For the most part, the rest of the world wasn't celebrating.
And even in Tehran and elsewhere in the Islamic Republic, the public is restless, reflecting dissatisfaction with economic mismanagement, endemic corruption and endless geopolitical strife.
"After 40 years, Iranians today have to feel pretty hopeless in trying to bring about amelioration of the characteristics that so disappoint people about the Islamic Republic, like corruption and international isolation," said Patrick Clawson, director of research at the Washington Institute for Near East Policy.
That international isolation intensified this week in Warsaw, site of a White House-convened confab focused on Mideast security (which is also the topic of this month's Global Minnesota "Great Decisions" dialogue).
But before and especially during the conference, it was clear that the theocracy's regionally, even globally, destabilizing behavior, including backing the homicidal Assad regime in Syria as well as terrorist entities like Hezbollah, was the real reason for the meeting.
"You can't achieve peace and stability in the Middle East without confronting Iran; it's just not possible," Secretary of State Mike Pompeo told Israeli Prime Minister Benjamin Netanyahu.
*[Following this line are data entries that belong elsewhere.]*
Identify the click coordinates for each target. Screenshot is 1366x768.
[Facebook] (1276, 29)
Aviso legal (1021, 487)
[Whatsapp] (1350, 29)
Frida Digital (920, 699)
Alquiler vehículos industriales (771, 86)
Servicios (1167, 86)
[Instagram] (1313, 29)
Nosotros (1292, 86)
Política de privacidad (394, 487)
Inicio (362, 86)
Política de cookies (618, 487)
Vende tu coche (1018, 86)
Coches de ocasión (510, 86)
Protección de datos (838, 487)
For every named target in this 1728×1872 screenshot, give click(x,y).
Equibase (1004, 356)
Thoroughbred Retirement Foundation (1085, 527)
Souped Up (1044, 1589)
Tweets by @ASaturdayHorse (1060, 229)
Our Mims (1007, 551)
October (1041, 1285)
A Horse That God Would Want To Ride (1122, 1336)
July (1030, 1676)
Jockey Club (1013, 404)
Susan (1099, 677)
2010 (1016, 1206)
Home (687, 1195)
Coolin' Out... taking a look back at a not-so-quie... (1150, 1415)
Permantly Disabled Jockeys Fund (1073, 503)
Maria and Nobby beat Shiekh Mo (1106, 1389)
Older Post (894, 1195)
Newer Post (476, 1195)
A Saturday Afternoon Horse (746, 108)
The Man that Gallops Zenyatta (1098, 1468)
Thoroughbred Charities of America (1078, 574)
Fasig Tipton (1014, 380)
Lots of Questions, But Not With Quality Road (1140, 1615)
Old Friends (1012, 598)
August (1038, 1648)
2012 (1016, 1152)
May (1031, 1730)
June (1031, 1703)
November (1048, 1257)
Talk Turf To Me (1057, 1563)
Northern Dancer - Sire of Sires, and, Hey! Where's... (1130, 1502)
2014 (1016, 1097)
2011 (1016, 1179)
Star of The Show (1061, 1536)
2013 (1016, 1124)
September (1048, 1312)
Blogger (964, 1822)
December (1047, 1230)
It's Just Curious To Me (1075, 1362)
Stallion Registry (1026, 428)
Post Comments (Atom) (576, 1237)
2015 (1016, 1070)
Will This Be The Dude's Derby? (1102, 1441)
And seemingly it wasn't possible for Netanyahu to conceal the subtext of the conference, either. In a since-deleted "mistaken" tweet, he wrote: "What is important about this meeting, and it is not in secret, because there are many of those — is that this is an open meeting with representatives of leading Arab countries, that are sitting down together with Israel in order to advance the common interest of war with Iran."